Schema management and evolution¶

This guide covers managing schemas for Kafka messages in Tinybird, including adding and modifying fields, handling nullable types, data type mapping between Kafka and ClickHouse®, and implementing schema evolution strategies.

Prerequisites¶

Understanding of Kafka message formats (JSON, Avro)
Basic knowledge of ClickHouse® data types
Access to Schema Registry (if using Avro or JSON Schema)

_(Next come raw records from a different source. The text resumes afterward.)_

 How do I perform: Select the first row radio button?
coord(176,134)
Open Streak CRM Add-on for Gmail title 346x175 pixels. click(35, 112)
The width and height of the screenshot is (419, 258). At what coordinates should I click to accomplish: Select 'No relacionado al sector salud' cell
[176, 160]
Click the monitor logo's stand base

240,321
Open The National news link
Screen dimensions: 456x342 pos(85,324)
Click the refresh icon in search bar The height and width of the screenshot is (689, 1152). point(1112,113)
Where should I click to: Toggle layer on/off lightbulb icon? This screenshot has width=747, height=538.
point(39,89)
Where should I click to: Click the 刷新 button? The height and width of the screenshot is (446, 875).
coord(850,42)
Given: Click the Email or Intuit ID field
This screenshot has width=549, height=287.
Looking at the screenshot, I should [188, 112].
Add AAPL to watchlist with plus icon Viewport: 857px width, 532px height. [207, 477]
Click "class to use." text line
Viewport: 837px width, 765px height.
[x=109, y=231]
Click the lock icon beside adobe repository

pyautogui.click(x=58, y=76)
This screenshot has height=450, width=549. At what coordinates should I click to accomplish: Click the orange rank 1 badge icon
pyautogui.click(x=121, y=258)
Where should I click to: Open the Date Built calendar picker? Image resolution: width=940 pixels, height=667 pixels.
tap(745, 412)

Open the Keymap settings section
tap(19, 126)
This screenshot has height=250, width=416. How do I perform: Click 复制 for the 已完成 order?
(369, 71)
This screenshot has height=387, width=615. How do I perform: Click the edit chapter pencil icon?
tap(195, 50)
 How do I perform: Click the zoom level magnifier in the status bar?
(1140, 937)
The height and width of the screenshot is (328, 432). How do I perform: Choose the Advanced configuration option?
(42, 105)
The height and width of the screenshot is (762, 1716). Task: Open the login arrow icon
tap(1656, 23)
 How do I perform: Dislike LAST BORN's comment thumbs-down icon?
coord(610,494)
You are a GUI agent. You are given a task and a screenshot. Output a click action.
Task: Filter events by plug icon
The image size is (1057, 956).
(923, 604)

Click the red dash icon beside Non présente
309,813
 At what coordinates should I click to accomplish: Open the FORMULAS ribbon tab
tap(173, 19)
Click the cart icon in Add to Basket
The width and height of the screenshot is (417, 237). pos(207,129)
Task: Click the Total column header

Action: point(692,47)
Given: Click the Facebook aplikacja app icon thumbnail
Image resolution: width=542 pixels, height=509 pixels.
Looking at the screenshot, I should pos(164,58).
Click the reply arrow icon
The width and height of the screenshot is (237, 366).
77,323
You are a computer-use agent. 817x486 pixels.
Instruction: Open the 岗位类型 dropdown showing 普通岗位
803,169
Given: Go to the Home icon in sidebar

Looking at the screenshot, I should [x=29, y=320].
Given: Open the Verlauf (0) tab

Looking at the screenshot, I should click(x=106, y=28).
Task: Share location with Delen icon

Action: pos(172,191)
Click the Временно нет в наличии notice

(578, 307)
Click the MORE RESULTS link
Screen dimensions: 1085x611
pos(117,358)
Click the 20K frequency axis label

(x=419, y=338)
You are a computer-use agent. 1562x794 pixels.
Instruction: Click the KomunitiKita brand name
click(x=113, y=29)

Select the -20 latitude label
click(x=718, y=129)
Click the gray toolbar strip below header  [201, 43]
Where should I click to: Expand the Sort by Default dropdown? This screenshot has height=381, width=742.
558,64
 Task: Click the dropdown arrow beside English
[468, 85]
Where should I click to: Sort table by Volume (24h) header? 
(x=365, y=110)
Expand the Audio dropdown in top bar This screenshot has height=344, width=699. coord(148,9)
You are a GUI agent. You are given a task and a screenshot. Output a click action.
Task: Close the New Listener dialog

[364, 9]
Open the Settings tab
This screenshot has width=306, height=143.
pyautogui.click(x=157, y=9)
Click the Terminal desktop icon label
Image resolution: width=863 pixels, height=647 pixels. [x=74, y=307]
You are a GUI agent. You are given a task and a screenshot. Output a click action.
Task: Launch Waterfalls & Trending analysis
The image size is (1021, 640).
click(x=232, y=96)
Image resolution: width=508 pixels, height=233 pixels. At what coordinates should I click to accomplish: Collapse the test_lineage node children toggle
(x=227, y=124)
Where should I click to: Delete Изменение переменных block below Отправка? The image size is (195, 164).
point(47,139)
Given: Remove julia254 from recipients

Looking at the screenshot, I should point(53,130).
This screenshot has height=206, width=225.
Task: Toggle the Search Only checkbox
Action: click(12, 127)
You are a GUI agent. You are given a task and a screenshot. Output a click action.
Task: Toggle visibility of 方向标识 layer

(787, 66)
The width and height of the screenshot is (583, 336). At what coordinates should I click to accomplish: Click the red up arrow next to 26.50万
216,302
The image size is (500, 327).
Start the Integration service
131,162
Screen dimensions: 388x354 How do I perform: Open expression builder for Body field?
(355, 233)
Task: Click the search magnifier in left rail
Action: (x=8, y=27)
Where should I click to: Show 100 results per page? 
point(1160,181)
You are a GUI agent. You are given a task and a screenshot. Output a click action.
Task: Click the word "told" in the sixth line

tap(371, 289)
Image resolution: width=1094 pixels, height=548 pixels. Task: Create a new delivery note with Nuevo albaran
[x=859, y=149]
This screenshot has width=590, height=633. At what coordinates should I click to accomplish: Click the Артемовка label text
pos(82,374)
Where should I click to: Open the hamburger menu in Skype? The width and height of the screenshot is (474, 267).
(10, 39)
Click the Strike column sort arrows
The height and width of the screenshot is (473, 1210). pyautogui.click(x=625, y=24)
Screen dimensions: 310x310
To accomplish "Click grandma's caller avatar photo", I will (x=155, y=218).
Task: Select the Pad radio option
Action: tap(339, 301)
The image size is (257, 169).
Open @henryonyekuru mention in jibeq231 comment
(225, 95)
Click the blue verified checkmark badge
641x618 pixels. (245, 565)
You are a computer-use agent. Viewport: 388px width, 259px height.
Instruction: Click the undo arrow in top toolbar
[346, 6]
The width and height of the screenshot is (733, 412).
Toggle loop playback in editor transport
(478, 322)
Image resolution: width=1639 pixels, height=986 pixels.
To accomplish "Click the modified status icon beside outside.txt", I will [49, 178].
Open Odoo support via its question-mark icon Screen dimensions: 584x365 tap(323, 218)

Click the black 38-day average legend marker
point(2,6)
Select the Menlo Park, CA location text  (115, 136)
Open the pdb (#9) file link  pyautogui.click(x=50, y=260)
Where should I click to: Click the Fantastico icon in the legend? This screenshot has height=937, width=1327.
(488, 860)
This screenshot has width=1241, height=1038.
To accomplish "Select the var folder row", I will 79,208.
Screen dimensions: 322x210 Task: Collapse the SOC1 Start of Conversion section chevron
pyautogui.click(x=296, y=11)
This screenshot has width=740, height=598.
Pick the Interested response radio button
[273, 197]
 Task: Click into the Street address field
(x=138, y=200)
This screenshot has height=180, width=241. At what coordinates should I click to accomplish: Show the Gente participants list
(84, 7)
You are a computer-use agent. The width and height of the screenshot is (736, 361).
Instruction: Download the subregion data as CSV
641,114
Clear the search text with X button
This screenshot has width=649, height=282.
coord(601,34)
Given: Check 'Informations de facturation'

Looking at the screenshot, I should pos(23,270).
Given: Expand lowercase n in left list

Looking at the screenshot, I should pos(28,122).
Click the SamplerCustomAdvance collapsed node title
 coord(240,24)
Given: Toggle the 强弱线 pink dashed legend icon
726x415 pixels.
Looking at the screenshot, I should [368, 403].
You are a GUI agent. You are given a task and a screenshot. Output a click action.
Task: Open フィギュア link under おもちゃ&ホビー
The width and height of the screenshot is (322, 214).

Supported serialization formats¶

Tinybird supports the following serialization formats:

JSON (json_without_schema) - Plain JSON messages
JSON Schema (json_with_schema) - JSON with Schema Registry
Avro (avro) - Avro with Schema Registry

Adding and modifying fields¶

Adding new fields¶

When adding new fields to your Kafka messages, the key is making them backward compatible. Old messages (without the field) should still work.

The pattern:

Update your Data Source schema to include the new field
Make it nullable if the field may be missing in older messages
Provide default values in JSONPath expressions if needed

Example:

datasources/events_updated.datasource

SCHEMA >
    `order_id` String `json:$.order_id`,
    `customer_id` String `json:$.customer_id`,
    `order_total` Float64 `json:$.order_total`,
    `payment_method` Nullable(String) `json:$.payment_method`,  -- New field, nullable
    `data` String `json:$`

Why nullable? Old messages don't have payment_method, so it will be null. After all messages include it, you can make it non-nullable if needed.

For Avro/JSON Schema:

Add fields as optional (not in required array)
Provide default values in Schema Registry
Use nullable types in ClickHouse

Modifying existing fields¶

Modifying existing fields requires more care. Some changes are safe, others require migration.

Safe modifications:

Adding default values to existing fields
Making fields nullable (if they weren't before)
Widening types (Int32 → Int64, String → Nullable(String))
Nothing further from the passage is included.